**PROBLEM DESCRIPTION**
Answer these questions from the post about the death of Jean Charles de Menezes:
(a) Which stand-up routine by Moran does the post name?
(b) At which Tube station did Mr de Menezes jump a ticket barrier?
(c) How many times was he shot?

Start of TEXT UNDER STUDY

DYLAN WAS RIGHT
Neither Bob nor Thomas, but Moran, when he described listening to the news on Radio 4 as being without equal for making you feel both bored and angry. (From his really excellent stand-up routine Monster.) The beef is that in a review of the papers this morning, columnists in the likes of the Torygraph and News of the Screws are putting the blame for the death of Jean Charles de Menezes on the London terrorists and clearing the polis of virtually all responsibility; others are condemning the police for killing an innocent man. It's wonderful the heights of stupidity you can rise to when you're unencumbered by fact.
From my reading of Times, Guardian and BBC reports, I gather that 1) material from the failed bombings had led police to put the house where Mr de Menezes lived under surveillance 2) he went out unseasonably dressed, in a heavy coat 3) he ran when challenged by armed plain-clothes police 4) he jumped a ticket barrier at Stockwell Tube station 5) he was shot five times at close range while lying on the floor of a train.

End of TEXT UNDER STUDY
Start of DATA FOR ANALYSIS

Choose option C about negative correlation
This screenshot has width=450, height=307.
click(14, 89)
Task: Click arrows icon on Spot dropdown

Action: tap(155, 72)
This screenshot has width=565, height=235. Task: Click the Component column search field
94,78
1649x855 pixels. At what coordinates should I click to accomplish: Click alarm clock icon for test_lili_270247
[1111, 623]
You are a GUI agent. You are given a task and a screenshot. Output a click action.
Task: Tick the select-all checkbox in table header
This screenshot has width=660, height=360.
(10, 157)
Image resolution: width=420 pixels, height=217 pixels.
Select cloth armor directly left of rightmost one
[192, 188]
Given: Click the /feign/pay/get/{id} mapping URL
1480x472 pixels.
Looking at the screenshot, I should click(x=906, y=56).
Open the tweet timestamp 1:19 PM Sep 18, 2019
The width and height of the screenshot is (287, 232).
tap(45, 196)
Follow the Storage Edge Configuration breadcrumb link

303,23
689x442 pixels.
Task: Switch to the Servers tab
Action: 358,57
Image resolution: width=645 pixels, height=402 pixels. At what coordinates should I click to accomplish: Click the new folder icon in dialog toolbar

End of DATA FOR ANALYSIS

**ANSWER AREA**
(a) Monster
(b) Stockwell
(c) Five times